Crags, caves, Scouts and shelters

Hey Blog! This time I’m talking about a meet I did quite a while ago which encompassed two things I care about the most – Archaeology and Scouts!

The Derbyshire Scout Archaeology Badge is new. It was set up a couple of years ago by Morgause Lomas, a former Scout with a passion for archaeology and a realization no badge existed for it. For archaeology bods enthusiasts like me, this is amazing, as I had previously suggested to my own Scout troop the idea of doing a session on it and they had thought it would be a bit difficult to do in the evenings! Finally there is an opportunity where you can learn about archaeology and be doing Scouts at the same time. But the badge would be no use without Scouts rating and suggesting activities and content for it; so the team set up the Youth Committee, to have just that extra bit of information to give just that extra bit of success. As my mum is Resource Coordinator, I have a sneaky inside view to how things are going, and therefore knew that they were setting up this. I signed up, and surprisingly not many other people did, so I got onto the panel. If you do live in Derbyshire, are in Scouting, and interested in archaeology, then you would be welcome to sign up; ask your scout leader for more information and the link to the application.

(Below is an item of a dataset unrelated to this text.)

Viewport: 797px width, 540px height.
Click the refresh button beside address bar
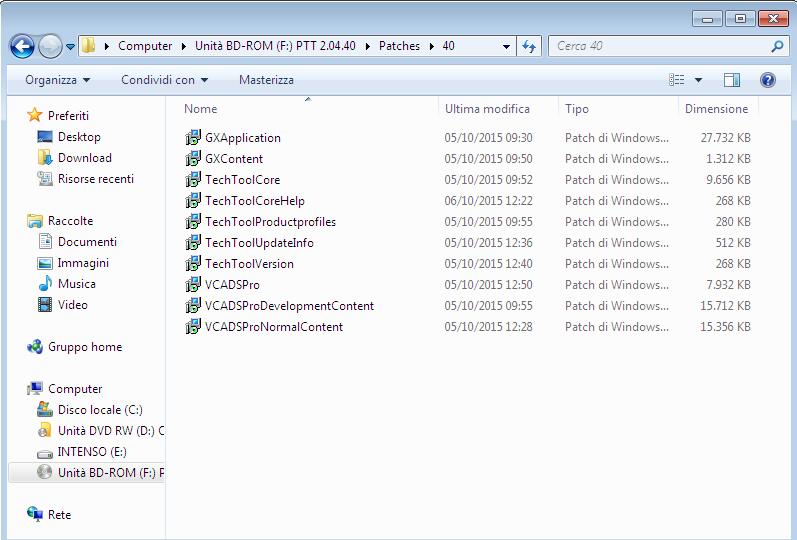pyautogui.click(x=529, y=46)
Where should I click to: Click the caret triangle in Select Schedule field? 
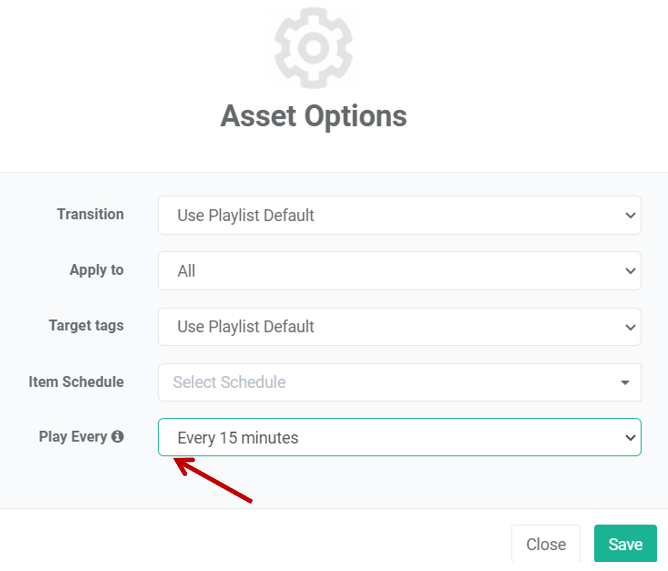625,383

There were four of us at the first meeting, which took place at Cresswell Crags, on the Derbyshire-Nottinghamshire border. This is, or was, an important site in Ice Age Europe, as it was the Stone Age version of a motorway services when the ice was retreating back north. Hunters could stop off and rest in relative safety from the cold in the gorge, and the caves provided an amazing shelter too. The one trouble was these humans weren’t the only ones wanting a place in the caves – the Hyenas had got there first. And having a pack of large dog/wolf/cat/big bone-crunchers just a short passageway down behind you was not a good plan. This meant the caves were more frequently inhabited later, when most of the big carnivores had gone. This is the place with the oldest art in the UK; a magnificent collection of finds, enough to make any museum proud; and some apotropaic marks, informally known as “witch marks”; it’s a superb site with lots more than you would give it credit for!

Our first activity was to go into the caves to get to know them, and learn more about what was happening in the past. I have previously been to the one with the art, on the “dark side” of the gorge, as it’s known to employees from Derbyshire (the dark side, which is shadier, is the Nottinghamshire side), but this time we went to a light side cave, one where some Hyenas lived, as their bones have been found there. This cave, along with most of the others, was modified in the 19th Century (thanks, Victorians…) which gave a passage down into an inner cavern – basically they blasted it out with gunpowder. They did this to a couple of other caves too, once to store their boats in a pre-existent cave. In this one, we learnt about the tools and lifestyles from the past. Then, we went back to the visitor centre and picked up a box of skins, real and fake, and some poles. The point was to construct a shelter.

I know how to do square lashings, so it didn’t take long to construct several right-angled arches. Then we had the genius idea of putting two of the tied poles on top of two other tied poles, at a right angle, and forming a four poled tipi. We copied this, and next I realised that the two small tipis could be connected by the final pole across them as a roof beam, before covering everything. It was just long enough! We draped the whole thing in the leather and made a beautiful shelter, but possibly not waterproof…

There are said to be 16 caves around the gorge, but we could only find 15 caves on our walk round. Maybe that’s because we counted only the ones with grills on, and one and a half for caves that joined up inside, or maybe we just didn’t find the last. Either way, it was a brilliant session, and I hope to continue to participate in more youth committee meetings in the future!